Named after its owner, the company will initially produce 7,000tn a year using polypropylene and polyethylene as raw materials all fully imported from the Middle East. The products include ordinary sacks, jumbo bags as well as hand-bags and shopping bags. Shaoxing Li has been in production for 10 years in China and Vietnam.

Once it starts production, the factory will be the biggest large-scale woven bag factory in the country, Yonas Abate (Eng.) Plastic & Rubber Industry Development Institute director at the Ministry of Industry (MOI) told Fortune.

Currently, there are 13 similar factories in Ethiopia with a combined annual output of 15,000tn, Yonas said. Among the 13, the largest two, Oxford Plc and Inova Plc, have production capacities of 8,100tn and 8,000tn of bags annually, but actually manage to produce only six thousand tonnes between them.

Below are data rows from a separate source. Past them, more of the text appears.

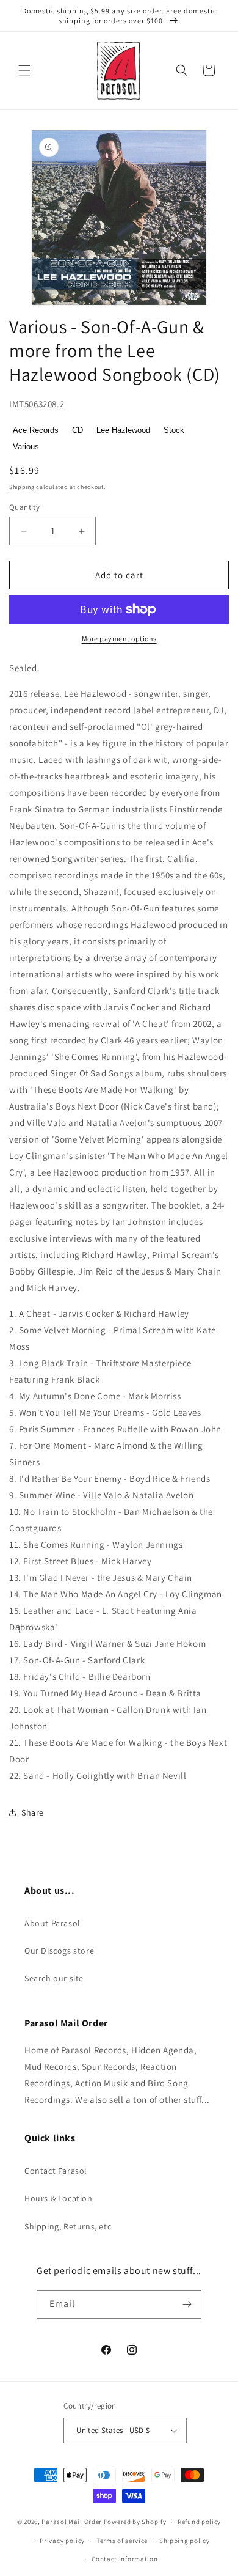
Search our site (54, 1978)
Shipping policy (184, 2540)
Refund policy (199, 2521)
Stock (174, 430)
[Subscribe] (187, 2304)
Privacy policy (62, 2540)
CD (77, 430)
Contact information (124, 2559)
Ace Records (36, 430)
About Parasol (52, 1923)
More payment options (119, 638)
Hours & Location (58, 2198)
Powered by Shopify (135, 2521)
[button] (24, 70)
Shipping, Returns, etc (67, 2226)
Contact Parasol (55, 2170)
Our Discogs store (59, 1950)
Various (26, 446)
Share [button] (32, 1812)
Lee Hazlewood (123, 430)
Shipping (22, 487)
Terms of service (122, 2540)
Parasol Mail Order (71, 2521)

The problem, according to Yonas, is power shortage. The two factories are engaged in indirect export, supplying their products to the World Food Programme (WFP), which uses them for packaging deliveries to other African countries.

The increase in agricultural production, the sugar and cement factories scheduled to be launched in the short-term, and the Yayu fertilizer factory, will create increasing demand for polypropylene bags, said Yonas.

Already the Chinese company, here because of Ethiopia’s relative peace and cheap labour, has begun to complain.

“Power interruptions and unavailability of network are becoming a difficulty for the factory,” said Rongrong Lin, deputy general manager of the enterprise.

The prominent challenge in the sector, which is hindering the factories from producing at their total designed capacity, Yonas said, is electricity supply and interruptions, as the sector needs a high power supply. The second problem is foreign currency shortage and excessive delays in getting access to it for the import of raw materials. The absence of trained manpower in plastics technology is also a problem, he added.

Shaoxing Li Enterprise needs 10 megawatts to operate at its full designed production capacity. It has already been given access to two megawatts of power, with the MoI having requested two more for it, Yonas explained.

Technological transfer, foreign currency reserve and employment opportunities will be the positive impacts of the new factory.